SAC包括椎管内硬膜外AC,椎管内硬膜下AC,以及一种新型髓内AC,我们所见患者各类型均有涉及,其病理表现和AC一致。椎管内硬膜下AC脊髓背侧和背外侧常见,可多发,前面或前外侧很少见,也可以与硬膜外神经根AC相通。男女发病率相当,临床表现主要取决于囊肿在椎管中的位置,囊肿位于颈段者可引起颈肩背部疼痛及双上肢症状,位于胸段者可引起胸背部疼痛及双下肢无力,而位于腰、骶部者除腰骶部疼痛外还可引起下肢痛。括约肌功能障碍多在后期发生,有些病例可出现排尿、排便障碍,而这种患者术后恢复时间较长。有些病人中间症状在体位发生改变时加重可能是囊肿的体积变化导致的或是邻近神经结构受到牵拉[3]。

椎管内硬膜外AC常和蛛网膜下腔相通。多见于下段和背侧以及腰段背侧通常是在脊髓后部;其常表现为带颈的膜性囊肿,通常位于神经根的进入椎管处。在后中线处或者终丝附着处的少见,很少和椎管内硬膜下AC相通,主要发生于青少年。没有性别差异,临床表现为肢体进行性无力,有些病人有下胸段或腹部的束带样疼痛,由于囊肿好发于背侧,疾病的症状往往比影像学表现重,疼痛和感觉障碍是常见的表现,有些病人的根痛会导致脊柱侧弯。囊肿本身导致的症状有时反而较轻,括约肌障碍较椎管内硬膜下AC少见,椎管内硬膜外AC可长期无症状,而表现为脊柱侧弯后侧突。平片通常可以发现脊柱的畸形,例如骨质的侵蚀,椎管的畸形增大,椎骨扇形边,SAC典型的表现为低密度与脑脊液密度相似边缘光滑而清晰的病灶。包膜不增强,囊肿呈髓外生长病变,囊壁不增强,囊内容信号同脑脊液。鉴别诊断包括囊性肿瘤,室管膜囊肿,皮样囊肿,上皮样囊肿,脂肪瘤等。除结合有关病史如头部外伤史、感染史、出血史外,借助MRI检查,常是鉴别的主要手段,一般在各种参数成像中,原发性AC的信号与脑脊液比是等信号,肿瘤出血或炎症引起的囊肿为高信号。再结合其他特点,如上皮样囊肿可呈分叶状,边界欠清,常把邻近结构包裹而非推移。

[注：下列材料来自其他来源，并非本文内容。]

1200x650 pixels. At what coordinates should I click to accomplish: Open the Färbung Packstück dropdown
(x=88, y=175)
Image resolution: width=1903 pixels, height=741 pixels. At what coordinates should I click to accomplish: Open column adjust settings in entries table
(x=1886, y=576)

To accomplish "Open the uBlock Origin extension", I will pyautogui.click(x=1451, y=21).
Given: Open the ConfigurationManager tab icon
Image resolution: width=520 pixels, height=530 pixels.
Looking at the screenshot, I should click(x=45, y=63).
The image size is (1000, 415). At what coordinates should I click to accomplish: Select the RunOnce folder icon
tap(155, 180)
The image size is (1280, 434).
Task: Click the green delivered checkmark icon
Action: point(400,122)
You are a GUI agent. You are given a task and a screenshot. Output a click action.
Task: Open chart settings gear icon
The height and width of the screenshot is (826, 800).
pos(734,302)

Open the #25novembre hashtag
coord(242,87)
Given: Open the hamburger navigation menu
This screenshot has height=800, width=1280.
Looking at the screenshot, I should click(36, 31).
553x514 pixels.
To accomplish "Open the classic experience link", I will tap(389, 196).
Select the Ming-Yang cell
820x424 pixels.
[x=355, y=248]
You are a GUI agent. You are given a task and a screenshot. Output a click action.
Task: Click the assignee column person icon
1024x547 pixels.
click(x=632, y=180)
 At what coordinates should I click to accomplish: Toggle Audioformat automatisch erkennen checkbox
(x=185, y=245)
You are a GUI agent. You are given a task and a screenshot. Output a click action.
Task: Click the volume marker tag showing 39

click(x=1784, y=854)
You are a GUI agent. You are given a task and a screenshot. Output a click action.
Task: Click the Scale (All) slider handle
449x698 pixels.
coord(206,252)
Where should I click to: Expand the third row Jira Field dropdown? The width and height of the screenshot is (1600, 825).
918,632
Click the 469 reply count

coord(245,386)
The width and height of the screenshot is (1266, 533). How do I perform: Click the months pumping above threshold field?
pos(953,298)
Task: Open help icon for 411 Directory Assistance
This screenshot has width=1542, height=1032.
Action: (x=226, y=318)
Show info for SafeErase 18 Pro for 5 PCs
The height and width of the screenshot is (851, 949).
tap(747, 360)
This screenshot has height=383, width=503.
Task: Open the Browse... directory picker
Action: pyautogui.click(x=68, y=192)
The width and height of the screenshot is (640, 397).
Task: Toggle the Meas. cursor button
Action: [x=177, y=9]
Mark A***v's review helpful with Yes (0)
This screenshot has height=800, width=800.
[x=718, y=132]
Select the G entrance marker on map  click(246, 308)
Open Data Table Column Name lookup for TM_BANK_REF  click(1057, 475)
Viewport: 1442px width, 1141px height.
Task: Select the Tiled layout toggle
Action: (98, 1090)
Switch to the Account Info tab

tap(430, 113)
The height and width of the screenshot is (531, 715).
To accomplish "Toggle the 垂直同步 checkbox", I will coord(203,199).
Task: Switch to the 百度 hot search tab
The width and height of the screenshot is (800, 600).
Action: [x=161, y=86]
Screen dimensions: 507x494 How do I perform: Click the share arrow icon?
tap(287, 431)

治疗上以前普遍认为,SAC的处理方法首先考虑囊肿全切,由于囊肿壁和硬膜表面粘连或者穿过神经根,手术难度较大。对于年轻的病人和病变包括有几个脊髓节段的患者,为了保留后椎弓以稳定脊柱,采用椎板切开,包括半椎板切开或者半椎板切除。椎板切开是指用专用磨钻,往复式骨锯等器械将单侧或两侧椎板和或脊突切开。切除囊肿后利用器械固定,尽量解剖复位,保留脊柱解剖学完整,这样还有个优点就是也不会由于疤痕组织粘连导致第二次手术过于困难。椎板切除术为了增大显露,常常将脊突正中椎板咬除,有时候由于组织粘连不能全切囊肿内壁,这时最好行囊肿腹腔分流术。尤其是有证据表明囊液在不断积聚。术中肉眼可见囊肿近似透明,圆形,椭圆大小不等。还可以随呼吸变化大小。如囊肿阶段较长需切除的话,为保证脊柱稳定性,防止脊柱后期发生后凸或侧弯畸形,可采取钉棒内固定及椎间植骨融合。

[1] 戚 继,杨 俊,王贵怀.椎管内蛛网膜囊肿的临床特点和手术方法的探讨[J].中华神经外科杂志,2009,25(6):526-528.

[2] Robinson Y,Reinke M,Haschtmann D,et al.Spinal ex-tradural meningeal cyst with spinal stnosis[J].Spinal Cord,2006,44:457-460.

[3] 刘 辉.椎管内硬膜外脊膜囊肿的显微外科治疗[J].中华神经外科杂志,2008,24:728-730.